A personalized exercise trainer for the elderly
Article type: Research Article
Authors: Bleser, Gabriele; | Steffen, Daniel | Weber, Markus | Hendeby, Gustaf; | Stricker, Didier | Fradet, Laetitia | Marin, Frédéric | Ville, Nathalie | Carré, Francois
Affiliations: German Research Center for Artificial Intelligence, Department Augmented Vision, Kaiserslautern, Germany. {daniel.steffen,markus.weber,didier.stricker}@dfki.de | Swedish Defence Research Agency (FOI), Department Sensor Informatics, Linköping, Sweden. gustaf.hendeby@foi.se | Linköping University, Department of Electrical Engineering, Linköping, Sweden. hendeby@isy.liu.se | Université de Technologie de Compiègne, UMR CNRS 7338 Biomécanique et Bioingénérie, Compiègne, France. {laetitia.fradet,frederic.marin}@utc.fr | CIC-IT Inserm 804, Rennes, France. {nathalie.ville,francois.carre}@univ-rennes2.fr
Note: [] Corresponding author. E-mail: gabriele.bleser@dfki.de.
Abstract: Regular and moderate physical activity practice provides many physiological benefits. It reduces the risk of disease outcomes and is the basis for proper rehabilitation after a severe disease. Aerobic activity and strength exercises are strongly recommended in order to maintain autonomy with ageing. Balanced activity of both types is important, especially to the elderly population. Several methods have been proposed to monitor aerobic activities. However, no appropriate method is available for controlling more complex parameters of strength exercises. Within this context, the present article introduces a personalized, home-based strength exercise trainer designed for the elderly. The system guides a user at home through a personalized exercise program. Using a network of wearable sensors the user's motions are captured. These are evaluated by comparing them to prescribed exercises, taking both exercise load and technique into account. Moreover, the evaluation results are immediately translated into appropriate feedback to the user in order to assist the correct exercise execution.

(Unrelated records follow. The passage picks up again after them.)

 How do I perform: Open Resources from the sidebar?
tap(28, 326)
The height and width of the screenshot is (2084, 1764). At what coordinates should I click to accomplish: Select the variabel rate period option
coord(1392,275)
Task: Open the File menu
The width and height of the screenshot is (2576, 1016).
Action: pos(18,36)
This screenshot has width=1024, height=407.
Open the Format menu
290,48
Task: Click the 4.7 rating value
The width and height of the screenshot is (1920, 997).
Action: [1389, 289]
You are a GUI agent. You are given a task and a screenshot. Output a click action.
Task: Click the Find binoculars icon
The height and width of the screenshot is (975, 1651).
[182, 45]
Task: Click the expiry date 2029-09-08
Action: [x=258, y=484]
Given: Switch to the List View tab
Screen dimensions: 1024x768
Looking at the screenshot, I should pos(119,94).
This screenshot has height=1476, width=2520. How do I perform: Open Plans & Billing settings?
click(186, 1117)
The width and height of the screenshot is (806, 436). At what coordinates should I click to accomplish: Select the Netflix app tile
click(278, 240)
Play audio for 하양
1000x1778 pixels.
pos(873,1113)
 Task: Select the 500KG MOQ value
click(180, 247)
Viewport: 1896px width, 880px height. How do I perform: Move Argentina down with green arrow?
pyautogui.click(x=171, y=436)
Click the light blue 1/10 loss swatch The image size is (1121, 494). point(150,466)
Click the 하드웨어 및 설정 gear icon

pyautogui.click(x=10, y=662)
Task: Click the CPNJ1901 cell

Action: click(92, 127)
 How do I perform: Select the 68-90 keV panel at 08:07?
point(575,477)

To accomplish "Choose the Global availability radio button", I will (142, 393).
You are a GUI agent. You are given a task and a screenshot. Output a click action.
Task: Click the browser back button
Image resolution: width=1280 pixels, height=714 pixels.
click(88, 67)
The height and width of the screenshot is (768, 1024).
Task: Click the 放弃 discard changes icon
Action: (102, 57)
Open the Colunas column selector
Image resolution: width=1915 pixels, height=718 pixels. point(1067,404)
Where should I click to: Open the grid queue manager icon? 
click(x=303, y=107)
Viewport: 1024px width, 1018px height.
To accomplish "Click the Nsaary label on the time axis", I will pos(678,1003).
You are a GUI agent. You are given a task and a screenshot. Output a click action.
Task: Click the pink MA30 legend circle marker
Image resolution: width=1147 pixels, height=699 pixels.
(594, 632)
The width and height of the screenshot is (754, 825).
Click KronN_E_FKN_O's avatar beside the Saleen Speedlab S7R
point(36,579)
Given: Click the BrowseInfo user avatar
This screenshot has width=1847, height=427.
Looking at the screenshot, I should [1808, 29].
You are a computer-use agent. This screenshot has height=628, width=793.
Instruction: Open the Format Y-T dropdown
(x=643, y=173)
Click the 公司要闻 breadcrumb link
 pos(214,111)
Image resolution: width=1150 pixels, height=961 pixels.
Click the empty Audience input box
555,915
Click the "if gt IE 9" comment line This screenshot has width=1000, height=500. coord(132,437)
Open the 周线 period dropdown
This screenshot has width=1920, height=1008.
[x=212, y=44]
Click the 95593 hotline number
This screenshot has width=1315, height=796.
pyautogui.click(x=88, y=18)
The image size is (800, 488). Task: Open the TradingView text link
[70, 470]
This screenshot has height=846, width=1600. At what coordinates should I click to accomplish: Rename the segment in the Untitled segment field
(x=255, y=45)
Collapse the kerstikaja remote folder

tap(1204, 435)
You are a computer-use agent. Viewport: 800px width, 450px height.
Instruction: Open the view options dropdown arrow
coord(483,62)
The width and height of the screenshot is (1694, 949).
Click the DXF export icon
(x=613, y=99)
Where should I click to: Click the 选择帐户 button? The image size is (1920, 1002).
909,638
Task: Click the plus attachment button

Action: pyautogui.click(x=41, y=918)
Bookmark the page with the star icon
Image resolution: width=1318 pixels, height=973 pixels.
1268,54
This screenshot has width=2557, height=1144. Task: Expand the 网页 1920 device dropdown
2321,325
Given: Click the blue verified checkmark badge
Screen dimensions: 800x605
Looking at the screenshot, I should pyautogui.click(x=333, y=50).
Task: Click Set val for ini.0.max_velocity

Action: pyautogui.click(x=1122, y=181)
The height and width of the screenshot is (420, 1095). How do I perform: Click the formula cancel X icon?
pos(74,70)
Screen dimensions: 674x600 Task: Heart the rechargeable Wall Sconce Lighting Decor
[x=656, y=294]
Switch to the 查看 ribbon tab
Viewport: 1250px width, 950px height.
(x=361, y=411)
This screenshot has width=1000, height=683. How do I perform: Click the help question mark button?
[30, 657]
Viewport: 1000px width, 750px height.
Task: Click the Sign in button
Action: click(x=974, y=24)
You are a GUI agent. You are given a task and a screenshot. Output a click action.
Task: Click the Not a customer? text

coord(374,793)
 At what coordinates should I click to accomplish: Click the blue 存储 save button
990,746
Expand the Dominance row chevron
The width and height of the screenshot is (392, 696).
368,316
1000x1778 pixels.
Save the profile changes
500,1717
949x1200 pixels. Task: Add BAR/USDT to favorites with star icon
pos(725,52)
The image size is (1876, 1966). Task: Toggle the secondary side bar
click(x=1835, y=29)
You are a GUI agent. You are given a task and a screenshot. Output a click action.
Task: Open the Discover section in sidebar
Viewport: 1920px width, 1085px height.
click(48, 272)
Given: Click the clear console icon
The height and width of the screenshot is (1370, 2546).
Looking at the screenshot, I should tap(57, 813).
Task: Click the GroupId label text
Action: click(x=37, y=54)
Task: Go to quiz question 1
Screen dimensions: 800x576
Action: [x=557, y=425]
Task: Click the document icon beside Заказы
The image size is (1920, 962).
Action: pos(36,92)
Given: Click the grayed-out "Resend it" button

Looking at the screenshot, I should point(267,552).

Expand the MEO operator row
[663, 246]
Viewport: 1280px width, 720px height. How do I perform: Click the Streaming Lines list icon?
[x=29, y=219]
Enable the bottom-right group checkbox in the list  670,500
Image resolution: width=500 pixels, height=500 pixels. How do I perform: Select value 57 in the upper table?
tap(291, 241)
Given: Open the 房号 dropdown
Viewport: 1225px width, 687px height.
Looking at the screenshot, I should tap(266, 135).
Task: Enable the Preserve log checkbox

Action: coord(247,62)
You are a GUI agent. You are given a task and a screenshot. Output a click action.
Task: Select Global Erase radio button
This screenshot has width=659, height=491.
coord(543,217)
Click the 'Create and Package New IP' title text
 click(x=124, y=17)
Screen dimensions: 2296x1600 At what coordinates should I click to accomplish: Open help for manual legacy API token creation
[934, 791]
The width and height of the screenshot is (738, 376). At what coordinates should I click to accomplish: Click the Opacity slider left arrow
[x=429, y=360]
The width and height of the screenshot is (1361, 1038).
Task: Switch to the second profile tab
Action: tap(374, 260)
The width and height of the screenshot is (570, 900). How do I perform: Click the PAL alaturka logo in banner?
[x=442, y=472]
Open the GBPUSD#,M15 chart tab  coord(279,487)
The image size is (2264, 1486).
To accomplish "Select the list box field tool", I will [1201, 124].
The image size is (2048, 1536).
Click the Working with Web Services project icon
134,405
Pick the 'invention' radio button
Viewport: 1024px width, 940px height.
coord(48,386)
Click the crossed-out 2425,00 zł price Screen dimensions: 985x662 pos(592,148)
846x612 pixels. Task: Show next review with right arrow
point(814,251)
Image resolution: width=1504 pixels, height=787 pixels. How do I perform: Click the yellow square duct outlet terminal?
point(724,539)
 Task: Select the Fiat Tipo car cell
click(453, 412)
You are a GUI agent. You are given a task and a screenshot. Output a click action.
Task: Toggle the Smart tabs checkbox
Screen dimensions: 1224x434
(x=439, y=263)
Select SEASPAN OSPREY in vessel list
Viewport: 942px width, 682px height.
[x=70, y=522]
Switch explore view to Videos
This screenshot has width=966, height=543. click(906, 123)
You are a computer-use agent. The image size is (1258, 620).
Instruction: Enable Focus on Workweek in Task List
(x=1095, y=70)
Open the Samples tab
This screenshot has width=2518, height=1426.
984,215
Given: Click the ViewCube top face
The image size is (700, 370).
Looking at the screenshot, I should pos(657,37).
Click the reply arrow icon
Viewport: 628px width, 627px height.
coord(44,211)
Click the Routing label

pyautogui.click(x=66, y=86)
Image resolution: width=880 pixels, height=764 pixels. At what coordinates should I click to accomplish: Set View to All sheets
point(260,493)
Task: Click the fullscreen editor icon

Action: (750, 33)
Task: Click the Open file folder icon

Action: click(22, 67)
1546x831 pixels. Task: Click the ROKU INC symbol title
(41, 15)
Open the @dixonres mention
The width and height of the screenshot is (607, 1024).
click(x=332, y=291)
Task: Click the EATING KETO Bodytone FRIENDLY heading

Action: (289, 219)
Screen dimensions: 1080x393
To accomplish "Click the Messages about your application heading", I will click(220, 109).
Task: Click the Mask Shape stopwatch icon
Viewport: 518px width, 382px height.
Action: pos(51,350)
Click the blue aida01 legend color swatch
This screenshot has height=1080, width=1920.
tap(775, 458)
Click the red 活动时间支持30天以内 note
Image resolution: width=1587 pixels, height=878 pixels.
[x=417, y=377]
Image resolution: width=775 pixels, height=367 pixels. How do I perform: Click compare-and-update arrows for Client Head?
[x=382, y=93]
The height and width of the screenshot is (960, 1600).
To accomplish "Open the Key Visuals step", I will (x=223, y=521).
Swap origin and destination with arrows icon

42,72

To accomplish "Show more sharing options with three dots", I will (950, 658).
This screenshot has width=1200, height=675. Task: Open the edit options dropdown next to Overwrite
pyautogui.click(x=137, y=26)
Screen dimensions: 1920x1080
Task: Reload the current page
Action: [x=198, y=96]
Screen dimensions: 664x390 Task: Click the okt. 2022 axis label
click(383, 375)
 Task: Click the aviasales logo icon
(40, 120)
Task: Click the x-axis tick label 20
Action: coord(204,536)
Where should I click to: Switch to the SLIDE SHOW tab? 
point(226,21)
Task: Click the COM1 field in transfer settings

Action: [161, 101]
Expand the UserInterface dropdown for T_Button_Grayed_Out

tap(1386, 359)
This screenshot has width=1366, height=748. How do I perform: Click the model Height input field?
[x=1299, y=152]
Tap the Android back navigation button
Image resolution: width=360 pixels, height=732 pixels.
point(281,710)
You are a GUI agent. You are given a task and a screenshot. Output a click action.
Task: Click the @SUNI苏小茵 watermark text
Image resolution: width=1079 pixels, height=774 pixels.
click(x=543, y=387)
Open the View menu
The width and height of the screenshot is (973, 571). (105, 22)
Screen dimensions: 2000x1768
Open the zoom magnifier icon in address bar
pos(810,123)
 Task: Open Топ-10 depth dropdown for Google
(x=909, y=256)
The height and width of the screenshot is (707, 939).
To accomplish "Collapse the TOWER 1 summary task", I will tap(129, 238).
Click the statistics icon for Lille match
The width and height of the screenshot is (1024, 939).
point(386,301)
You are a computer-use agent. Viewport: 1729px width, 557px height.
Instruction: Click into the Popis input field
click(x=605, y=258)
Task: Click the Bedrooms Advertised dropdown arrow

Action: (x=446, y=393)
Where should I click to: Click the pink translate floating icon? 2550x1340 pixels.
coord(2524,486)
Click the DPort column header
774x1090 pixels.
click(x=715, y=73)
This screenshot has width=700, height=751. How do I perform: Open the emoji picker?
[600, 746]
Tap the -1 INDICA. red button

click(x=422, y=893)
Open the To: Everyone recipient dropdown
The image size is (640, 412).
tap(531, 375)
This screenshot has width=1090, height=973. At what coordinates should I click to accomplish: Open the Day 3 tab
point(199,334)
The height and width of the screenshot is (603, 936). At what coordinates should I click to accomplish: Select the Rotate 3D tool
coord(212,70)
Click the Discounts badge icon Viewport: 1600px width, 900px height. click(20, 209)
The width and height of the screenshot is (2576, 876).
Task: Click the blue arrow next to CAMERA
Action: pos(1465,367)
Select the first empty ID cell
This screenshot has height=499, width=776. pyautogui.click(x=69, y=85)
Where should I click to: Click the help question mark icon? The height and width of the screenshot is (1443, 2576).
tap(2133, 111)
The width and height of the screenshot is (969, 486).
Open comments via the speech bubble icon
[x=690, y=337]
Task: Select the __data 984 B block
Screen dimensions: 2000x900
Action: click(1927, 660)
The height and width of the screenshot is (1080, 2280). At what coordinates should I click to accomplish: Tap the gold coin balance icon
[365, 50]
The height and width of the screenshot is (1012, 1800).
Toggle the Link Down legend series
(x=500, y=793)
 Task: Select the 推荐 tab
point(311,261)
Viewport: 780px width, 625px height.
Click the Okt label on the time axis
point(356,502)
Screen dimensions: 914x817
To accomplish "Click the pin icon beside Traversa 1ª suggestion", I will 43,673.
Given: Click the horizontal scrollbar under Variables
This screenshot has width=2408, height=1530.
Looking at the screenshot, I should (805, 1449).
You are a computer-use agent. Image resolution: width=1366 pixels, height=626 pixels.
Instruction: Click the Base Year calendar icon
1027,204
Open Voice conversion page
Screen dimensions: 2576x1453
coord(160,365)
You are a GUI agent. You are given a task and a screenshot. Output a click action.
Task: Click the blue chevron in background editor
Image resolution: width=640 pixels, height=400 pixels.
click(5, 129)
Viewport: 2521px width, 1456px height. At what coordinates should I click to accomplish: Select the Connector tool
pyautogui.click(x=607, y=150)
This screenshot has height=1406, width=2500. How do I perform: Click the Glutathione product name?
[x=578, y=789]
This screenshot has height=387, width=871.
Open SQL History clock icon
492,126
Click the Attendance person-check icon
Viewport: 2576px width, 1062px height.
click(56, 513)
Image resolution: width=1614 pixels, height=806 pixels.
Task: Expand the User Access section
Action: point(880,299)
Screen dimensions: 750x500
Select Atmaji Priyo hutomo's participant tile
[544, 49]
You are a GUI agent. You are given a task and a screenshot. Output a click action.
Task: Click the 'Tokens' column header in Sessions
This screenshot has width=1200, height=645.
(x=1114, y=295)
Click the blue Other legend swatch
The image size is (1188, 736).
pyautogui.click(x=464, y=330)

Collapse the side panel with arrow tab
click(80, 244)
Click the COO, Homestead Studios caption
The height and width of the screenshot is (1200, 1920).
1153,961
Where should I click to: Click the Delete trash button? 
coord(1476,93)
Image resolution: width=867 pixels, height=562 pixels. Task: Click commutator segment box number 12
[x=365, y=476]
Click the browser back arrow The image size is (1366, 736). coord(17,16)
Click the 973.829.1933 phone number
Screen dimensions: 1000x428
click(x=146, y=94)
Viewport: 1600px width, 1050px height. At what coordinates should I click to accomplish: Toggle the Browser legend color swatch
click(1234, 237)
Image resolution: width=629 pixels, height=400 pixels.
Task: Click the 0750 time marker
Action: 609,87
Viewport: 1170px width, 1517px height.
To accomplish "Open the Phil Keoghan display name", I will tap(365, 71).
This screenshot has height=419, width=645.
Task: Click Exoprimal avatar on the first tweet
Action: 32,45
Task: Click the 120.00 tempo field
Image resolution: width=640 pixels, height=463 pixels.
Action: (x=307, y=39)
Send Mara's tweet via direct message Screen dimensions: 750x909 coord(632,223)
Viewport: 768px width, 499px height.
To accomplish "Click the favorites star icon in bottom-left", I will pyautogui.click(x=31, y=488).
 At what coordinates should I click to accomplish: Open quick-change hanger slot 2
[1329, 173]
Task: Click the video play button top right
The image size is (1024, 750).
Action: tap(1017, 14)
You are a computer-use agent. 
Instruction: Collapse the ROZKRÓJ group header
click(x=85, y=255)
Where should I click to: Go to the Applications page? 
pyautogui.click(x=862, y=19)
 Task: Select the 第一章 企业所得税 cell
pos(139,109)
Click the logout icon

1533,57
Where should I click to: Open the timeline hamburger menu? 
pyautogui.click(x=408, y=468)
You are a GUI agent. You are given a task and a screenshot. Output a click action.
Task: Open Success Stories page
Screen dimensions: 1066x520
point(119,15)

Besides the direct feedback, a major novelty of the system is its generic personalization by means of a supervised teach-in phase, where the program is performed once under supervision of a physical activity specialist. This teach-in phase allows the system to record and learn the correct execution of exercises for the individual user and to provide personalized monitoring. The user-driven design process, the system development and its underlying activity monitoring methodology are described. Moreover, technical evaluation results as well as results concerning the usability of the system for ageing people are presented. The latter has been assessed in a clinical study with thirty participants of 60 years or older, some of them showing usual diseases or functional limitations observed in elderly population.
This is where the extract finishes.